=== About this task ===
Give the count of lines below that include the word "list", and say nothing else.
START Records to use
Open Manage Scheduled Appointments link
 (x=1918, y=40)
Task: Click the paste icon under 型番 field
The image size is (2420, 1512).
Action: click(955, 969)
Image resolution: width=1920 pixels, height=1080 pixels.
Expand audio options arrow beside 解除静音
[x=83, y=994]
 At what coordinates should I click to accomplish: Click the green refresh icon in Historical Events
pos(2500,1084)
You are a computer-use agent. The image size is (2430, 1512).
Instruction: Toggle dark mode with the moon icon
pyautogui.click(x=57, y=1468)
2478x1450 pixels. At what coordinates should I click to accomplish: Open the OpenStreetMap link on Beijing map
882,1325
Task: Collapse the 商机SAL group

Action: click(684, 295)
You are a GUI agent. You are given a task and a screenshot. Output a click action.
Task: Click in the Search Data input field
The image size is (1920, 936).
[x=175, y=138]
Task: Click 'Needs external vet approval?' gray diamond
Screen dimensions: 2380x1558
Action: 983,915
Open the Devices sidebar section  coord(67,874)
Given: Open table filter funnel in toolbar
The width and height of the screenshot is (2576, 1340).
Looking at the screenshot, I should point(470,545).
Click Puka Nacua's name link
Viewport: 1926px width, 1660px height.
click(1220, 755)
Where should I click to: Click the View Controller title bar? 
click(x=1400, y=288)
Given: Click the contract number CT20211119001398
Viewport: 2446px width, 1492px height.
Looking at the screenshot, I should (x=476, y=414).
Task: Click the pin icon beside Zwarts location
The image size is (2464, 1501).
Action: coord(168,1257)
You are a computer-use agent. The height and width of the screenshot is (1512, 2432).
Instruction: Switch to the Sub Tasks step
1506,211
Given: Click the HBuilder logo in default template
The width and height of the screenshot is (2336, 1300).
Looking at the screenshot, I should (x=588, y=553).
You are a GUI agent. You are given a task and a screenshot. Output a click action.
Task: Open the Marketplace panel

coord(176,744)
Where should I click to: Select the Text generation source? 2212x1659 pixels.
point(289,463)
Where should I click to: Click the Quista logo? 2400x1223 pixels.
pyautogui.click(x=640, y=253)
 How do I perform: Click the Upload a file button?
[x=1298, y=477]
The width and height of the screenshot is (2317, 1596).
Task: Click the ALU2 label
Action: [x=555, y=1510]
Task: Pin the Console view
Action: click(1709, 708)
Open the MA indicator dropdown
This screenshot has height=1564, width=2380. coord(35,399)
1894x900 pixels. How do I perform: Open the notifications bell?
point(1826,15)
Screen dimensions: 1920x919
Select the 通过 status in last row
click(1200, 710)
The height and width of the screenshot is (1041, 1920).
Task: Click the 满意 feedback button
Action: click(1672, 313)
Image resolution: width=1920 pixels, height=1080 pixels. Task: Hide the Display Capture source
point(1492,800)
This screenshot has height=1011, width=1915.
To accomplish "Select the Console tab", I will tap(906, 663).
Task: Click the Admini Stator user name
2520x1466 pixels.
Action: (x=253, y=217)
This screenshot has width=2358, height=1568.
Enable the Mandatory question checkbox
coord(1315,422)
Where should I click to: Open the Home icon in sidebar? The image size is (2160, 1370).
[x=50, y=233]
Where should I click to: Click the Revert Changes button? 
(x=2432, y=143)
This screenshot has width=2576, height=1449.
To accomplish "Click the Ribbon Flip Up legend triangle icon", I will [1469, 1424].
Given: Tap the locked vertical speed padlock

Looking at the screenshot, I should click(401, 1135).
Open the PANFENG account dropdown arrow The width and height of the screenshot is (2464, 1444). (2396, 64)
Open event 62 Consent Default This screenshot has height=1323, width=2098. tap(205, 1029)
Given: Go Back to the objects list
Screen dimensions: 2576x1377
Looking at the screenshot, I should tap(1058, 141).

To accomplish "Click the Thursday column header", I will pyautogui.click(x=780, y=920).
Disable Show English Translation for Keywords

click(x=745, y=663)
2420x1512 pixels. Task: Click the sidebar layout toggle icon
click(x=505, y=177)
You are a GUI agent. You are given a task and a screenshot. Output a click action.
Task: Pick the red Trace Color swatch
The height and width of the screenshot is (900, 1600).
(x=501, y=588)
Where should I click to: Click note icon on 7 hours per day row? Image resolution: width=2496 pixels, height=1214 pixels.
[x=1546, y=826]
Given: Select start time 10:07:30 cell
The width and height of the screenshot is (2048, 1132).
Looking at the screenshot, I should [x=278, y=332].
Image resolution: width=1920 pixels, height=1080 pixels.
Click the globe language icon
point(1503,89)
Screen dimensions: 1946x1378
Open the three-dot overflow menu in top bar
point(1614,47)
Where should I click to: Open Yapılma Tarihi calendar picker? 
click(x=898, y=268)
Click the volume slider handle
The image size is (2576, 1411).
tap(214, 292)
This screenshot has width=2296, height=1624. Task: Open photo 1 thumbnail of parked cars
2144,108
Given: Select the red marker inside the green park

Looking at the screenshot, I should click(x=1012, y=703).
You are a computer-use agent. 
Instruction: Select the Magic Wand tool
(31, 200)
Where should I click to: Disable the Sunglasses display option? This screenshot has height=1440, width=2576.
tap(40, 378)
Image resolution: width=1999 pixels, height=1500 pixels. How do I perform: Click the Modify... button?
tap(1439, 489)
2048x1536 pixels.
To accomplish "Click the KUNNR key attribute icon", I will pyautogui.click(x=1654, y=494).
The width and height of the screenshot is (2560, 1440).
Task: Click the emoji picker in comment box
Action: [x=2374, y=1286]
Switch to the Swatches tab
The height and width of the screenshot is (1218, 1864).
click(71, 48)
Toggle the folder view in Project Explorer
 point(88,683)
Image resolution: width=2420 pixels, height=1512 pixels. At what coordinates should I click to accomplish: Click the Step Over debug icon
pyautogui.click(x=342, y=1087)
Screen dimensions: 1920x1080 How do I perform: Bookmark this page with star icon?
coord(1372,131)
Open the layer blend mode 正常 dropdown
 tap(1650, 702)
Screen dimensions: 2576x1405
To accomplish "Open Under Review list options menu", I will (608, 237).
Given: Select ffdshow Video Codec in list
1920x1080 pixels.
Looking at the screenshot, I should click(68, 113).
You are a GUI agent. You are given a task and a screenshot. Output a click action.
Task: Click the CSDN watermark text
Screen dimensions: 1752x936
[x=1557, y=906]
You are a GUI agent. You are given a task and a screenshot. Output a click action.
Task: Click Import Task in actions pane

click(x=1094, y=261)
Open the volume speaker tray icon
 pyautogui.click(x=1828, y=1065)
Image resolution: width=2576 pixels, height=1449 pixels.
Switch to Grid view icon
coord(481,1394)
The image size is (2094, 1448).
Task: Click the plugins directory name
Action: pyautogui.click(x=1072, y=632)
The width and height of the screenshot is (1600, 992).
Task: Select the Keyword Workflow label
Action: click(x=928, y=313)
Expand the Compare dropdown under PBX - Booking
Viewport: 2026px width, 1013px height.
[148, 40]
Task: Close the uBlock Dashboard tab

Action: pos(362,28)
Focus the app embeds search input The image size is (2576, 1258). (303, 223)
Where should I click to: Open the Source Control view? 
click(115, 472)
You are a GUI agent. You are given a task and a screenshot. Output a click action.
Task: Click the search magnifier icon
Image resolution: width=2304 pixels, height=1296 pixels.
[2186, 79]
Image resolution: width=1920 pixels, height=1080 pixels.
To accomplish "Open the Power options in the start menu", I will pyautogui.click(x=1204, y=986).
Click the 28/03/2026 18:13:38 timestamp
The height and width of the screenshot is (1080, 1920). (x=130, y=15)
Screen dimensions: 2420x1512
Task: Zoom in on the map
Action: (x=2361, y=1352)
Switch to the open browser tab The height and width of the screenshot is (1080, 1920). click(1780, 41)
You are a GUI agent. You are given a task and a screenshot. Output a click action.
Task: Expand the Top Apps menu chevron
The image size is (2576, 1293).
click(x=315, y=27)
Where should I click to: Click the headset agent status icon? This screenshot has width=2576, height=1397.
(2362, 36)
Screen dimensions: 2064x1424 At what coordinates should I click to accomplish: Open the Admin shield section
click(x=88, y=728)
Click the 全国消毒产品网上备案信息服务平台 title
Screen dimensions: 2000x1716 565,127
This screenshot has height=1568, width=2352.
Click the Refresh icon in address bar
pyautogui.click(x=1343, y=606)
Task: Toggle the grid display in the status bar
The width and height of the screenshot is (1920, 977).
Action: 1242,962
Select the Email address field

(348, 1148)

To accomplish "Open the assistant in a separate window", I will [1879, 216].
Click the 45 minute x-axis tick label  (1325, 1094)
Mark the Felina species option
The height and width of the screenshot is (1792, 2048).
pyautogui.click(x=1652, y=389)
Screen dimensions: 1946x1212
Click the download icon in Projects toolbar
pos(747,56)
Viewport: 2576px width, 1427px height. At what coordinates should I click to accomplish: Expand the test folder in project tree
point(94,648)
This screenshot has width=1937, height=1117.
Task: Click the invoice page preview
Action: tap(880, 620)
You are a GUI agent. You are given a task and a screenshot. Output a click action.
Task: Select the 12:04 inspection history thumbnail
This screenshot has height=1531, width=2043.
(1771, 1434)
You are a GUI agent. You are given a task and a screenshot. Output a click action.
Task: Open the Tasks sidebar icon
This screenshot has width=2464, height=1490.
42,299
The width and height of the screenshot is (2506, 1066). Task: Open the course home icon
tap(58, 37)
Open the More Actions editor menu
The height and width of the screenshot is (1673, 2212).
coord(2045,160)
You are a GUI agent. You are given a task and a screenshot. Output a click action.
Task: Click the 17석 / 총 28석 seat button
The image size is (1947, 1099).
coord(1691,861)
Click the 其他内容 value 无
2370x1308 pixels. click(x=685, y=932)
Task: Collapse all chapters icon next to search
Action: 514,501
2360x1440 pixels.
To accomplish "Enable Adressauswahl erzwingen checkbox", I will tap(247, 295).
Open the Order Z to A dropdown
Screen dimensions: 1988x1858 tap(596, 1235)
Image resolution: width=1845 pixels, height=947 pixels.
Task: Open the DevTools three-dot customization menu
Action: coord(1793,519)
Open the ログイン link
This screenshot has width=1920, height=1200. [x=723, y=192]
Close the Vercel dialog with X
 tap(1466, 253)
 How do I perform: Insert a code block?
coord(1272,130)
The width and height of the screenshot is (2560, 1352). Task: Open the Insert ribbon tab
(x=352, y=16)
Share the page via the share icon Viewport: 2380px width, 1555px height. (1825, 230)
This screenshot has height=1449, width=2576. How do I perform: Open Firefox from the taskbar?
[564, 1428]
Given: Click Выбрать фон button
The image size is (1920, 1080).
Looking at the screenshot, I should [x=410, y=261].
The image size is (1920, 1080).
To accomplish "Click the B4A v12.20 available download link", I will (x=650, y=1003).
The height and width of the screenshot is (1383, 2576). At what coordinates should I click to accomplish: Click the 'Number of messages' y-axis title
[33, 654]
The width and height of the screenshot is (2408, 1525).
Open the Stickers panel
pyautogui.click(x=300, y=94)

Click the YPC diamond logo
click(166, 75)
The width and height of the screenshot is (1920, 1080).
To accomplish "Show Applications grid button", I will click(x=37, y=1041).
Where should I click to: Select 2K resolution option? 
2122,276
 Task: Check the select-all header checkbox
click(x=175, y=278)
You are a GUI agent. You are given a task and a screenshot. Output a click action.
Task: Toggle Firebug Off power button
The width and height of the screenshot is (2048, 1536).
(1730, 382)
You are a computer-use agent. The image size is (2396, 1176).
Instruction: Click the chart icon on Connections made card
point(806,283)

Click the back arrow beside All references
END Records to use
=== Task result ===
3